One-page tabletop role-playing game

Honey Heist is a very simple one-page indie role-playing game self-published by creator Grant Howitt in 2017 in which players take on the roles of disguised bears who are trying to get away with a large heist of honey.

==Description==
The game description starts with three statements:
1. "It's Honeycon 2017. You are going to undertake the greatest heist the world has ever seen."
2. "You have a complex plan that requires precise timing."
3. "You are a goddamn Bear."
The goal of the players is to plan out and execute the perfect heist that will net them all the honey that is at Honeycon, a human convention.

===Set-up===
Each player randomly determines their Bear character:
- Descriptor (Rookie, Retired, Unhinged, etc.)
- Bear Type and Skill (Grizzly — Terrify, Black — Climb, Honey Badger — Carnage, etc.)
- Role (Muscle, Brains, Driver, etc.)
Players have the option of randomly determining a type of hat their bear will wear. Each player then names their bear.

While the players are creating their player characters, the gamemaster randomly determines where Honeycon is being held, what, besides a load of honey, is the prize, what the personality of the convention organizer is, the security features at the convention, and (not revealed to the player), what additional secret will happen.

===Gameplay===
The game mechanics are based on Lasers & Feelings by John Harper (designer of Blades in the Dark). Every Bear has two ability scores, "Bear" and "Criminal", which both start at 3. The Bear ability allows the player to do Bear actions like mauling, scaring people, etc.; and the Criminal ability allows any actions not related to Bear. Ability scores change either up or down as either successes (take one point from Bear score and move it to Criminal score) or failures (take one point from Criminal score and add to Bear score) occur. A player can voluntarily move a point of Criminal to Bear by eating some honey, or move a point of Bear to Criminal by planning the heist in the back of a seedy bar over coffee and cigarettes.

The Bears plan their heist based on information they are able to glean about the convention. Any time a Bear tries something and the outcome is in doubt, the player rolls a six-sided die against the relevant ability (Bear or Criminal). A roll over the ability score is a failure. If the player invokes their Bear's special Bear Skill, the player rolls two dice and uses the lowest.

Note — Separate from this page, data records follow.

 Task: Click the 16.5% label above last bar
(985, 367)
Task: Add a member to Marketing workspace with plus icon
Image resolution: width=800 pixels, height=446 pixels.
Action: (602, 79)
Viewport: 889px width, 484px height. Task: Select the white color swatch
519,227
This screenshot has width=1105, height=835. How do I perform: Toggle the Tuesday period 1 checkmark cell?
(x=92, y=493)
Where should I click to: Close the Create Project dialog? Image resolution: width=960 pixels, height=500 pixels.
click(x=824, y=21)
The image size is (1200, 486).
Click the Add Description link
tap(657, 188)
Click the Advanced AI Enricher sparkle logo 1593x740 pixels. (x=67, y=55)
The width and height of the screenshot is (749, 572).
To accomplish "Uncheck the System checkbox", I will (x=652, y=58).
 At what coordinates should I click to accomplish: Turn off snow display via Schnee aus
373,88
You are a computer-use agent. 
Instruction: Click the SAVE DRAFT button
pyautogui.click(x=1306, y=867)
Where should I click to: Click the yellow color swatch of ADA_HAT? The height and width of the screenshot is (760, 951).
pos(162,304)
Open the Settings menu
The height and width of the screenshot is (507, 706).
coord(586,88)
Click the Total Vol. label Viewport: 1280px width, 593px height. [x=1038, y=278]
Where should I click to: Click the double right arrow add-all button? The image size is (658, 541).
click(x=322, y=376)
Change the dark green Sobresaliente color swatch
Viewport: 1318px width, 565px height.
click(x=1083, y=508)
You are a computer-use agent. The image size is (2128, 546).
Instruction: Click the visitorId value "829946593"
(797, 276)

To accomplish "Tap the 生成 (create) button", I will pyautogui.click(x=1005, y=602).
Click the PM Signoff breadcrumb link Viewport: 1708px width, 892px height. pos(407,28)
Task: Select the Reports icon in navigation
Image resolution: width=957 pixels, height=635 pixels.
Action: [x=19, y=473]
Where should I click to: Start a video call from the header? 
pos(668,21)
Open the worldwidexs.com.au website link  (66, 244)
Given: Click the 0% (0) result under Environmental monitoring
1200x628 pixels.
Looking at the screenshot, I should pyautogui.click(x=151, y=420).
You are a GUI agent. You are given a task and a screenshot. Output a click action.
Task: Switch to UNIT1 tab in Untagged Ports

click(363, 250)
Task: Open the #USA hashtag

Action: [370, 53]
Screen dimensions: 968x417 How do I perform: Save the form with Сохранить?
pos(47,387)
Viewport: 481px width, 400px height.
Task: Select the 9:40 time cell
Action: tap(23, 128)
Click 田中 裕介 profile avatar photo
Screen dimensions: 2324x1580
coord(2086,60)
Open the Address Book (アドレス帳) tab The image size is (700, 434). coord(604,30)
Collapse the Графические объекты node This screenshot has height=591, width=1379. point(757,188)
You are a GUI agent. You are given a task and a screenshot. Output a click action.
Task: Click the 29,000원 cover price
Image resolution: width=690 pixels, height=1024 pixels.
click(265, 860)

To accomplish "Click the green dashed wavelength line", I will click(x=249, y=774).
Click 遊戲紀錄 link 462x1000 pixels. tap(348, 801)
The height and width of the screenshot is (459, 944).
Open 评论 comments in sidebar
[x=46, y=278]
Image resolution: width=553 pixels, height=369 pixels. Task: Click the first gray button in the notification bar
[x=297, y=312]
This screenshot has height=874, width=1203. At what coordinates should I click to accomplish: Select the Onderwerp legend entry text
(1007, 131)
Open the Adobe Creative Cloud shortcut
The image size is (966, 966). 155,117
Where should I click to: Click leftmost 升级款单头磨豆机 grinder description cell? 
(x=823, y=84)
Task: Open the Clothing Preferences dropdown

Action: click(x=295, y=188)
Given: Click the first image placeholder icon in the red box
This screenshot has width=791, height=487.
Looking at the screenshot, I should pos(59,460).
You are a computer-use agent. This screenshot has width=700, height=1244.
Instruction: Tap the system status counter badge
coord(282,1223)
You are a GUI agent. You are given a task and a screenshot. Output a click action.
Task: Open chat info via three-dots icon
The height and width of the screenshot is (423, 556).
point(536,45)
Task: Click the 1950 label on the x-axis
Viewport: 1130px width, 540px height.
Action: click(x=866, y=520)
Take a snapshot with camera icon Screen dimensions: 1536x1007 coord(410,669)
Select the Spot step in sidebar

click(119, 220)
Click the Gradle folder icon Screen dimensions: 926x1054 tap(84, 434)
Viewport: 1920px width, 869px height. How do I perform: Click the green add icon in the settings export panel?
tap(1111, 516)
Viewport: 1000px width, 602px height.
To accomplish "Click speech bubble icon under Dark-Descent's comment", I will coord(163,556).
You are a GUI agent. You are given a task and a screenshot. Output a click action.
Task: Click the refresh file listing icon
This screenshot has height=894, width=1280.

If a character's Bear score reaches 6, the Bear goes berserk and attacks everyone and everything in sight. If the character's Criminal score reaches 6, the Bear is lured into a life of crime and betrays the party. In both of these cases, the game ends in failure.

==Publication history==
Grant Howitt creates one-page role-playing games each month for Patreon subscribers. One such game in 2017 was Honey Heist.

==Reception==
Honey Heist was featured in three episodes of Critical Role, one episode of Dungeons and Daddies, two episodes of Rude Tales of Magic, and a special episode of Tales from the Stinky Dragon. It has also been a top seller on Itch.io's physical games section since 2017 and inspired new indie role-playing game designers to make their own games. It also has a popular response on the Tabletop RPGs subreddit.

J. Zambrano, writing for Bell of Lost Souls, noted that it was simple to learn and easy to run.

Review Geek noted with approval the quick and easy character creation rules.

In his 2023 book Monsters, Aliens, and Holes in the Ground, RPG historian Stu Horvath noted, "If there is a perfect archetype for Howitt's one-page RPGs, my money is on Honey Heist, a heist game in which players are bears (or, in rare cases, a badger) ... It's absurd beyond any reasonable use of the word — and wonderful. Get that honey!"